2) In a large nonstick skillet heat oil over medium-high heat. Add sweet pepper strips; cook and stir until crisp-tender. Remove sweet pepper strips.

3) Add soy protein crumbles to skillet. Cook, stirring occasionally, for 3 to 4 minutes or until heated through. Stir in corn. Stir sauce; add to skillet. Cook and stir until thickened and bubbly. Reduce heat; cook and stir for 2 minutes more. Return sweet pepper strips to skillet; stir to combine.
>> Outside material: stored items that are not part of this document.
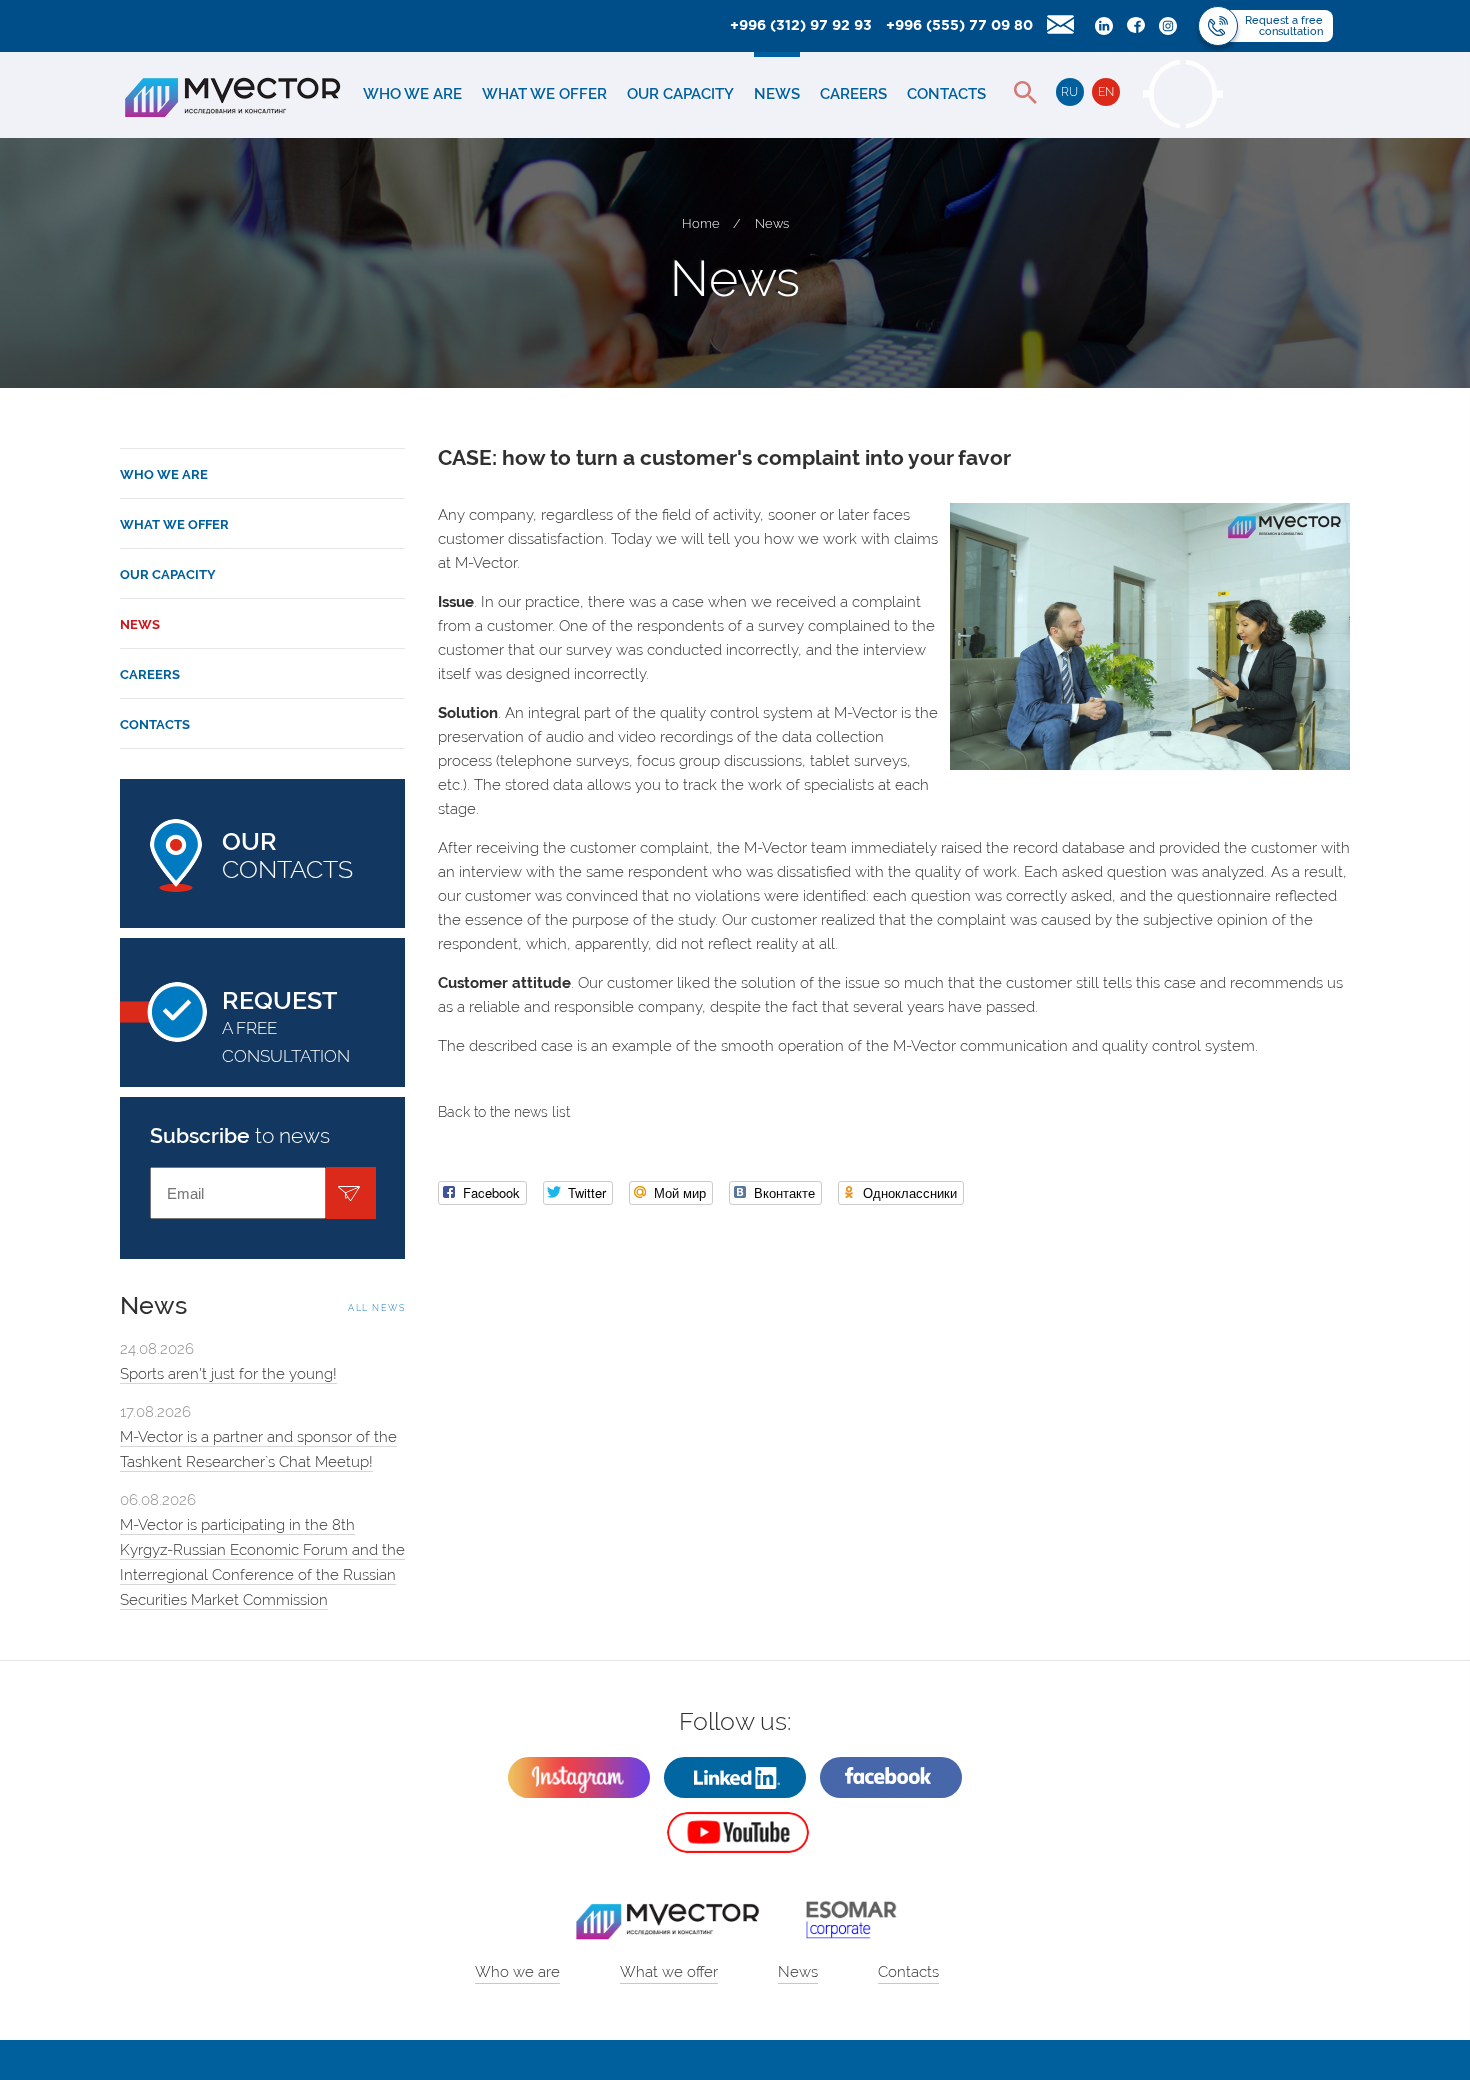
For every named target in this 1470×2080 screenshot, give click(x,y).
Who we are (412, 94)
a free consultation (286, 1025)
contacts (287, 855)
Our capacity (680, 94)
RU (1069, 92)
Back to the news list (504, 1112)
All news (376, 1308)
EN (1106, 92)
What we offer (544, 94)
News (777, 94)
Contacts (946, 94)
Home (701, 223)
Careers (853, 94)
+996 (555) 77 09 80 (959, 26)
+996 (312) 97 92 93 (801, 26)
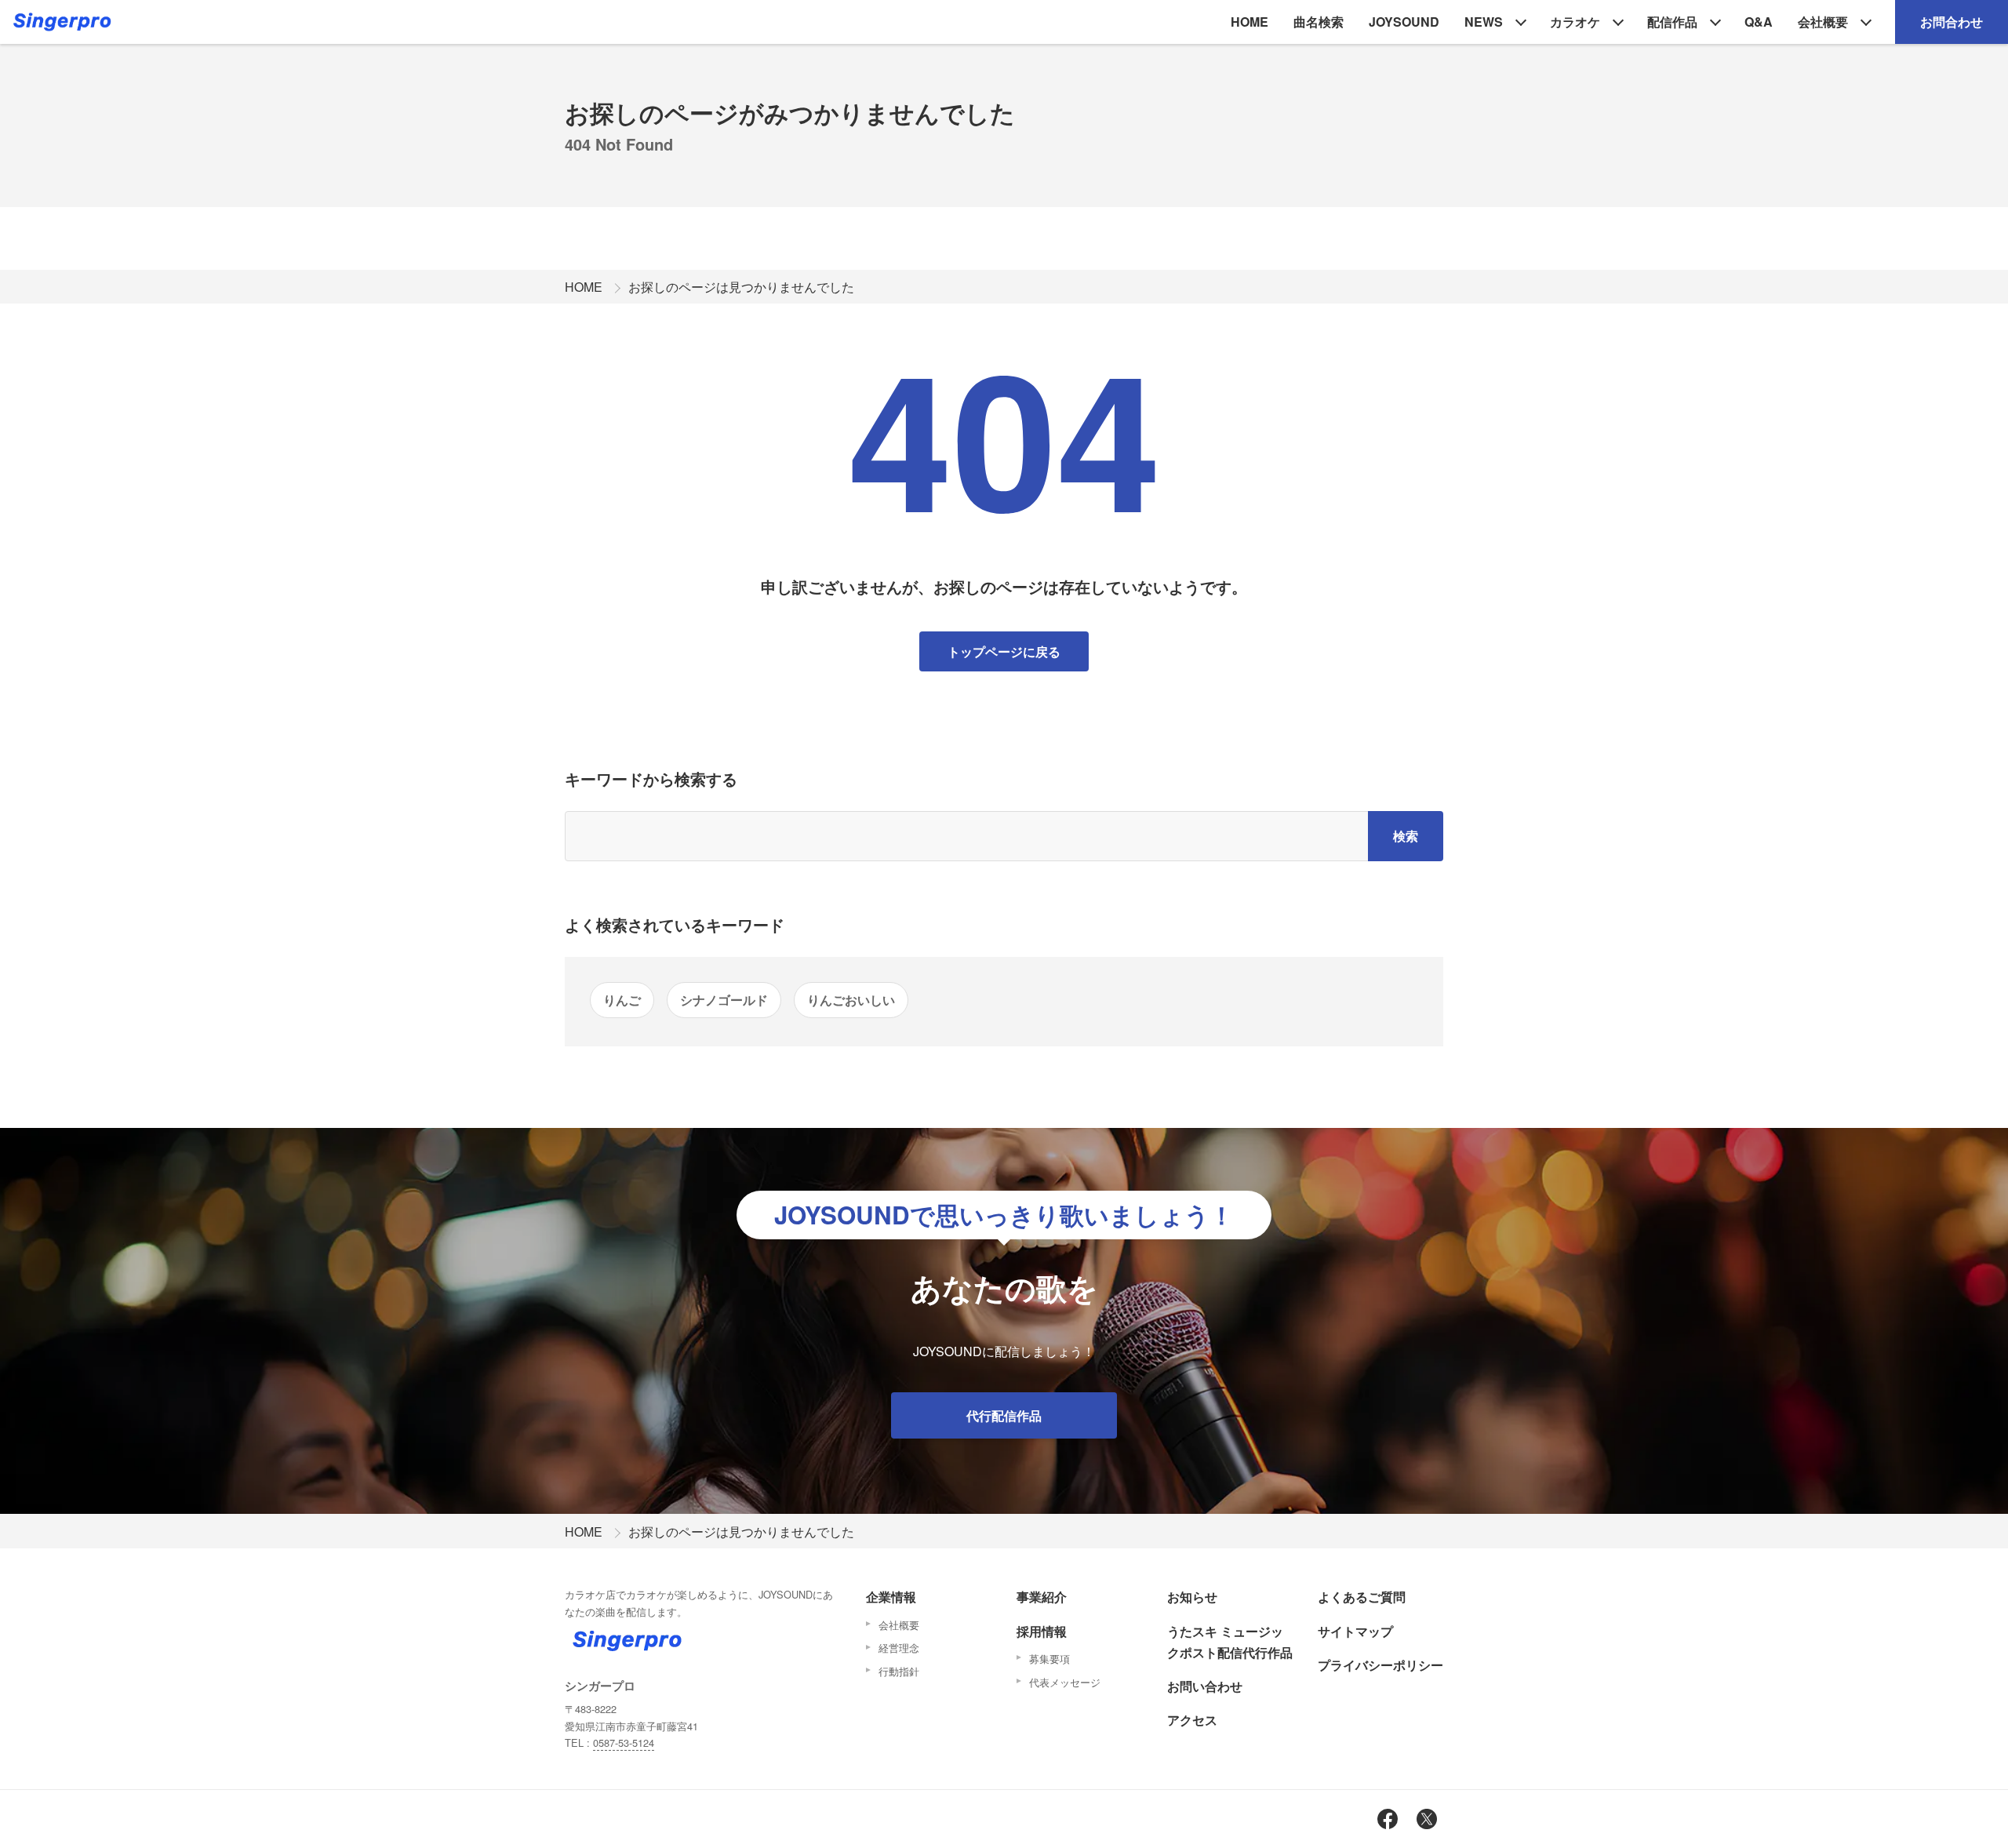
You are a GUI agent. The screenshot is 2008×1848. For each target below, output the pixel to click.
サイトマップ (1355, 1631)
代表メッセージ (1064, 1682)
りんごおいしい (851, 1000)
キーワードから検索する (651, 778)
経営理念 (898, 1647)
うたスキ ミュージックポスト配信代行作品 (1230, 1641)
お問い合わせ (1204, 1686)
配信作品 (1672, 22)
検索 (1405, 836)
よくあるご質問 (1362, 1597)
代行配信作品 (1004, 1415)
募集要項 (1049, 1658)
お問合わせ (1951, 22)
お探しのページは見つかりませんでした (741, 287)
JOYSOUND (1404, 22)
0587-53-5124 (623, 1742)
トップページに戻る (1004, 651)
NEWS (1483, 22)
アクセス (1192, 1720)
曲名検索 (1318, 22)
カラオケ (1575, 22)
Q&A (1758, 22)
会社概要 (1823, 22)
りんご (622, 1000)
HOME (1249, 22)
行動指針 (898, 1671)
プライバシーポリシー (1380, 1665)
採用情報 (1042, 1631)
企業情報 (891, 1597)
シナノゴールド (724, 1000)
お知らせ (1192, 1597)
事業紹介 (1042, 1597)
4) Wrap tortillas in microwave-safe paper towels. Microwave on 100 percent power (high) for 45 to 60 seconds or until warm. Divide the pepper mixture among tortillas and top with sour cream. Fold the tortillas over the filling.

*test kitchen tip: Because chile peppers contain volatile oils that can burn your skin and eyes, avoid direct contact with them as much as possible. When working with chile peppers, wear plastic or rubber gloves. If your bare hands do touch the peppers, wash your hands and nails well with soap and warm water.